What to produce:
Below are lines of data; restate word for word those running from the line containing "This screenshot has" to the line containing "The image size is (1080, 925).", inclusive, and no others.

Task material:

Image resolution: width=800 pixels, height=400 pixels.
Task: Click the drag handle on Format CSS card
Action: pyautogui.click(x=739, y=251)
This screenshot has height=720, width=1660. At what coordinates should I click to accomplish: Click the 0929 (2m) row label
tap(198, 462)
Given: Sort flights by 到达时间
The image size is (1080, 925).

--

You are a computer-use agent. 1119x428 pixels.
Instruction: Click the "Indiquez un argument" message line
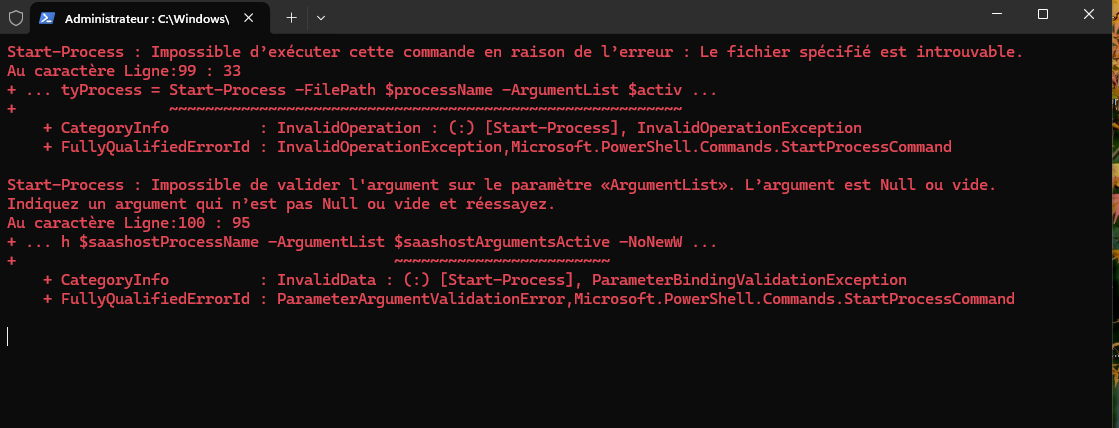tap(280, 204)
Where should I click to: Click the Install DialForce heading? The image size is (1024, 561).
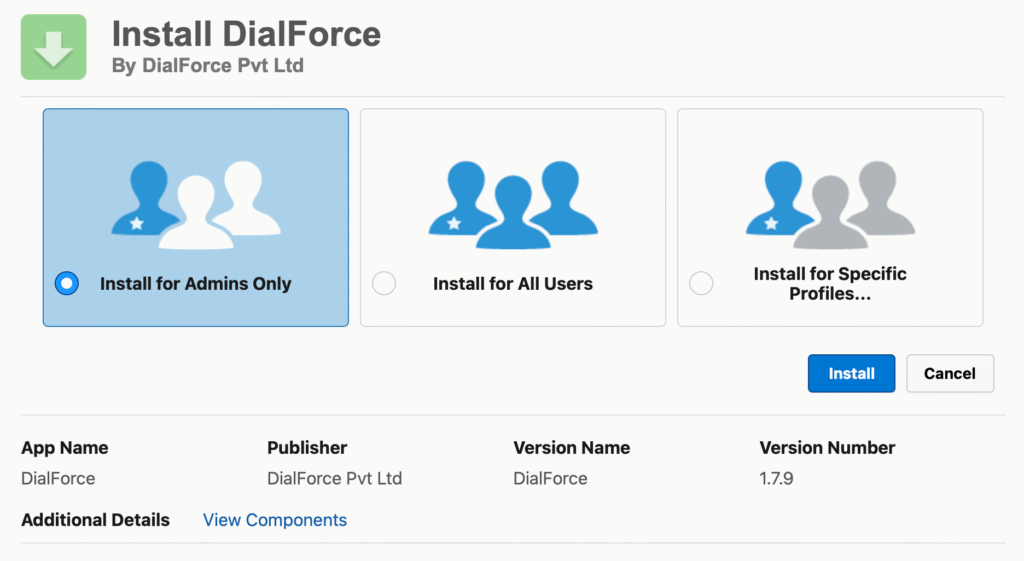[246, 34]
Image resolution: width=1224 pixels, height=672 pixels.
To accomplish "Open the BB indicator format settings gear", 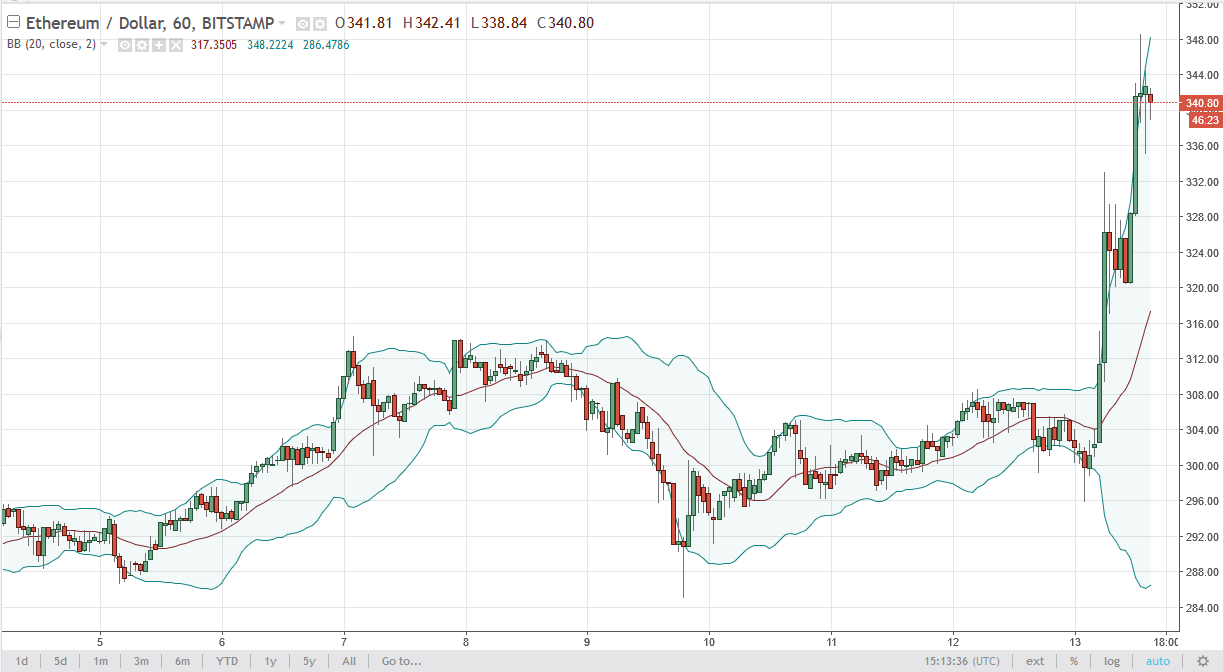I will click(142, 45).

The answer:
This screenshot has height=720, width=1660. At what coordinates should I click to accomplish: Click the 0929 (2m) row label
tap(198, 462)
Given: Sort flights by 到达时间
The image size is (1080, 925).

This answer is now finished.